Bajamos hacia su dormitorio, donde Camden y Matt se están vistiendo, acompañados por los niños. Cuando entramos, los encontramos abrazados y llorosos, ellos también, después de que Cam le haya dicho a Matt que está muy orgulloso de él. Creo que he llegado a conocerlo lo suficiente como para saber lo que significa para él escuchar esas palabras de boca de su hermano mayor, después de los años que pasó tan enfadado con él.

—¿Estamos seguros de que hoy aquí hay una boda, no un funeral? —pregunto con sarcasmo, mientras me acerco a darle un beso y a contemplar lo increíblemente guapo que está, con su esmoquin negro y su pajarita de terciopelo verde botella. Tan guapo que me dan ganas de saltarme toda la parafernalia, subirlo al ático y no dejarlo salir nunca más.

—Ahora sí que no aguanto más, Cam —confiesa Amanda, sentándose en la cama y arruinándose el maquillaje con unos lagrimones enormes. Lucy la mira con incomprensión, mientras Camden asiente para darle su aprobación—. Chicos, tenemos algo que deciros. Y quizá así entendáis mejor por qué no puedo dejar de llorar.

—¿Qué pasa, Amanda? —Lucy se acerca a ella, pero la intercepto y la cojo en brazos porque sé que está un poco asustada. Le hago cosquillas un momento hasta que consigo que se ría. Matt decide reponerse un poco de la imagen sensiblera que lleva dando desde que se levantó.

—Pasa que Amanda se va a poner como una vacaburra, Lucy.

—¡Matt, joder! —Camden le tira a la cara la manta de Jake, y creo que si no le da un puñetazo es porque se supone que dentro de veinte minutos habrá una boda en el jardín.

—Eres un gilipollas, Matthew —protesta Amanda, que debe de estar muy enfadada con él para que se le haya escapado una mala palabra delante de Lucy.

—Felicidades, chicos —les digo, impidiendo que se desate la guerra, y dándole unas palmadas de felicitación a Cam en la espalda—. En serio, es el mejor regalo de boda que podríais hacernos.

—¿Me has perdonado ya? —le dice Matt a Amanda, justo antes de que ella se lance a sus brazos y acabe llorando de nuevo.

—Esto es una mierda. Estoy sensible y ni siquiera sé por qué.

—Quizá podrías intentar dejar de hablar mal delante de los niños —le susurra Matt, pero lo suficientemente alto como para que lo escuche la propia Lucy, que se ríe sin parar. Luego, se pone serio—. Ojalá sea una niña y ojalá sea igualita a ti. Está claro que las chicas de esta familia son mucho mejores que nosotros.

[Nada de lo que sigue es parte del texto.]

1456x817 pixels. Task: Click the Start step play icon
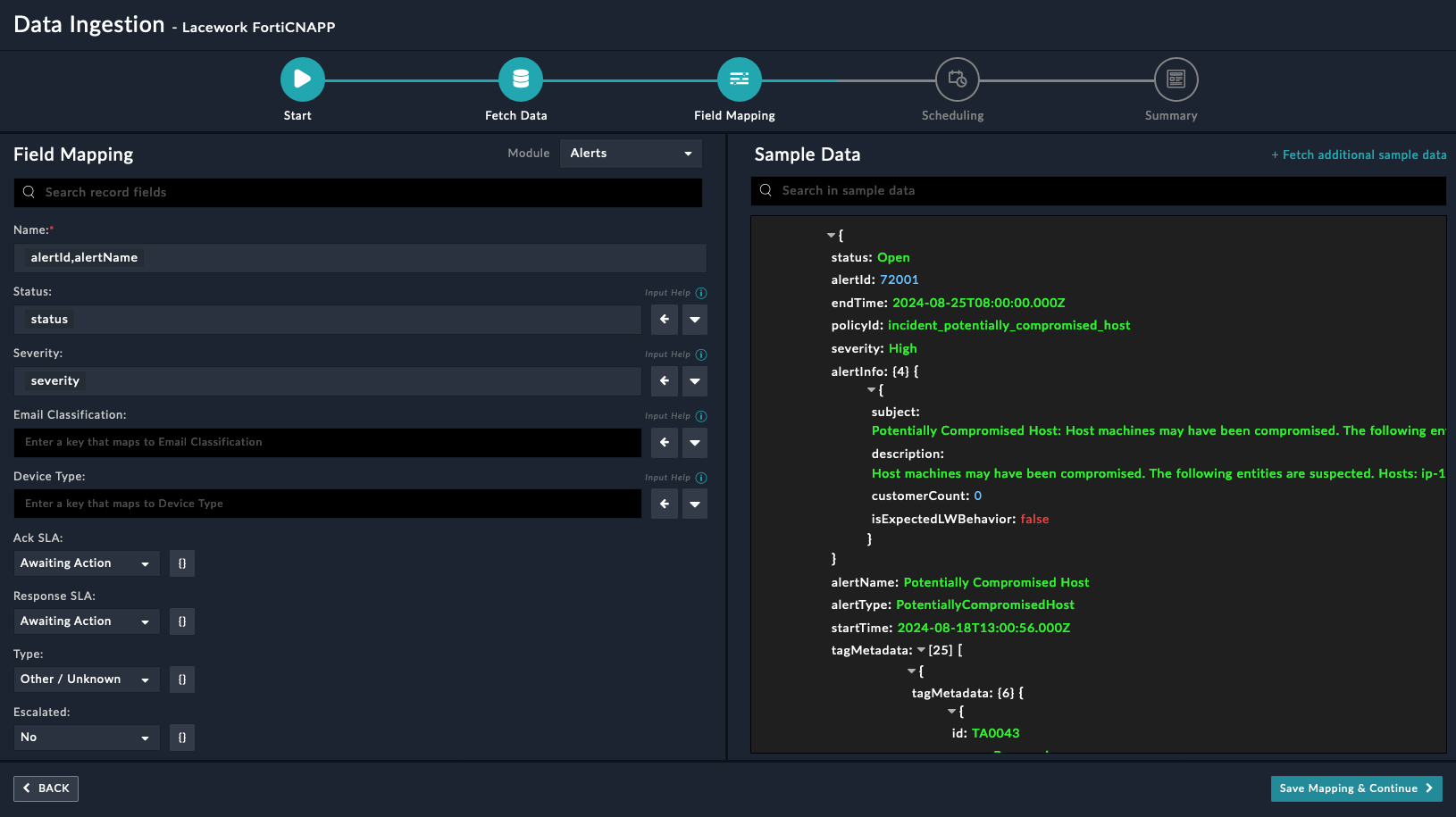[x=302, y=79]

—Deberíamos ir bajando —nos advierte Camden, mientras coge a Jake en brazos y recibe la felicitación de Matt.

—Sí, vamos. ¿Preparado? —me pregunta Matt, con un guiño en el ojo que me devuelve al Matt del que me enamoré, con toda esa seguridad en sí mismo y esa chulería que me gusta tanto.

Cojo a Lucy en brazos, porque Matt insistió en que sea ella quien me acompañe durante la boda. Me sorprendió su decisión, pero él tenía claro que, si alguien tenía que ser madrina en su boda, esa solo podría ser Amanda, la única que fue capaz de sacarlo de la oscuridad en la que se vio metido en la adolescencia.

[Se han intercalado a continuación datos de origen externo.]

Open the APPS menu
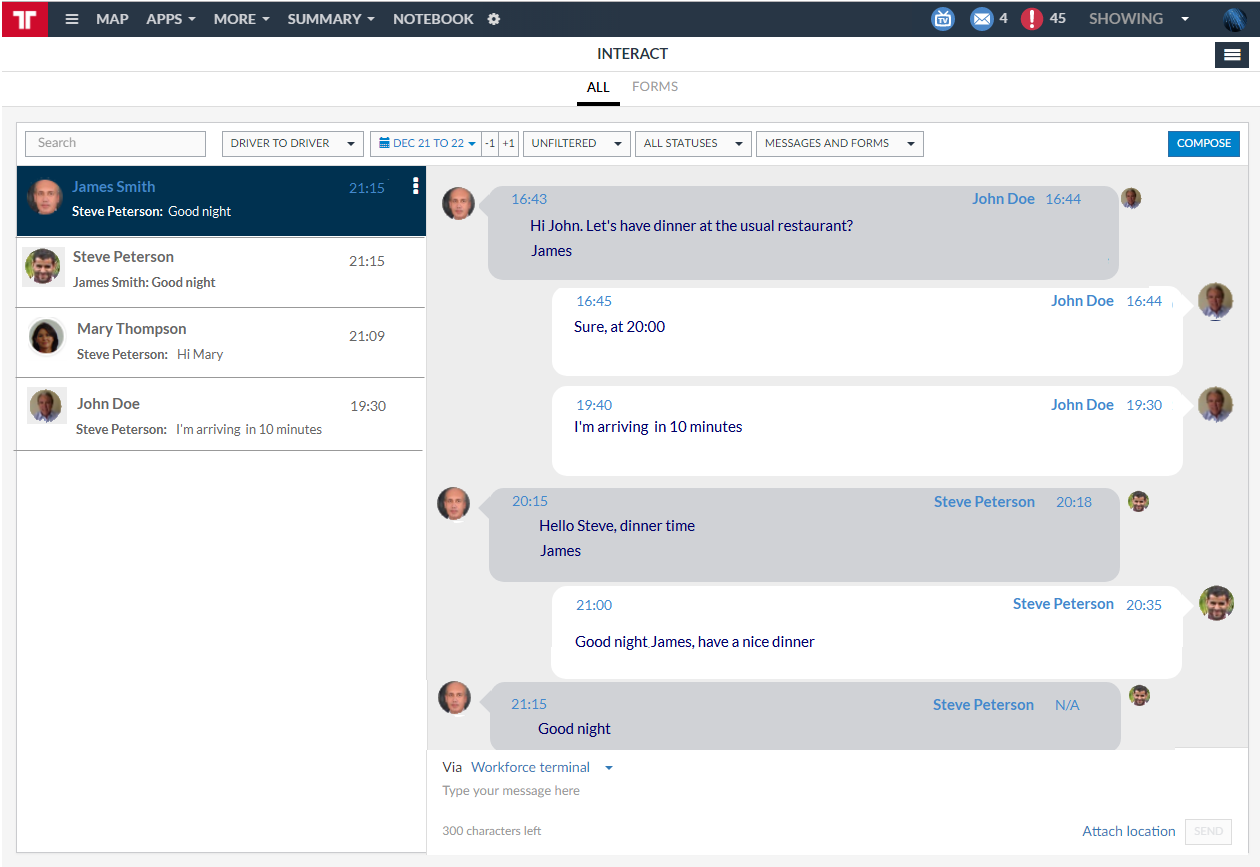Screen dimensions: 1260x867 170,19
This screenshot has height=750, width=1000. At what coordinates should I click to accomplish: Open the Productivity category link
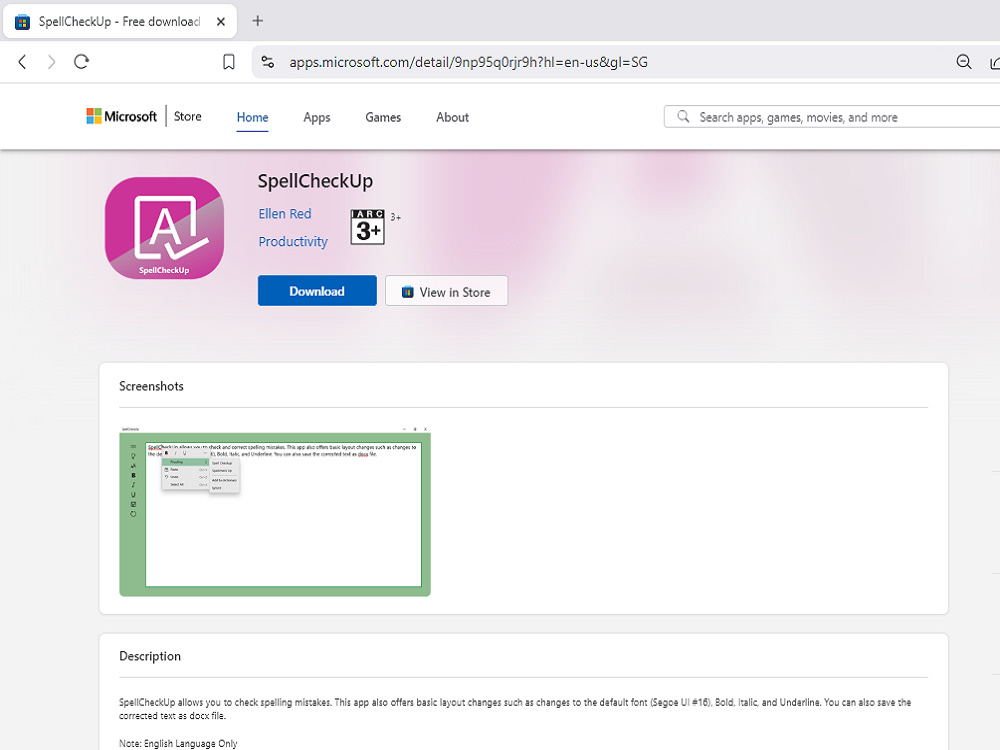293,241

Lucy está perfecta, con un vestido blanco con dibujos de margaritas amarillas, y un par de flores en el pelo. Camden le ha repetido como mil veces que hoy no es día para travesuras, así que lleva desde que se ha levantado portándose tan bien que está irreconocible.

Poco a poco van llegando a casa los escasos invitados a la ceremonia: nuestro equipo del restaurante, un par de amigos míos de Nueva Orleans, los compañeros de Matt de la escuela de cocina y el antiguo director de su instituto en Arkansas. No hay grandes discursos ni aspavientos exagerados. Solo un juez de paz, dos firmas y la constatación de que, aún sin saber que lo había estado buscando toda mi vida, al fin he encontrado mi felices para siempre.

Cuando los invitados empiezan a irse, los niños ya se han acostado y la música suena baja, Matt y yo compartimos un vaso de whisky en una de las tumbonas del jardín. Me mira con un brillo en sus ojos que nunca he visto y no puedo evitar ladear la cabeza y preguntarle en qué piensa.

—Gracias —se limita a contestarme.

—¿Gracias? ¿Por qué?

—Porque… yo nunca había tenido nada y, ahora…, ahora lo tengo todo.

Y sus palabras son las mías. Porque, al fin, tenemos una familia. Una casa preciosa. Un trabajo que nos encanta. Una vida entera por delante. Pero, sobre todo, nos tenemos el uno al otro. Y eso… eso sí es tenerlo todo.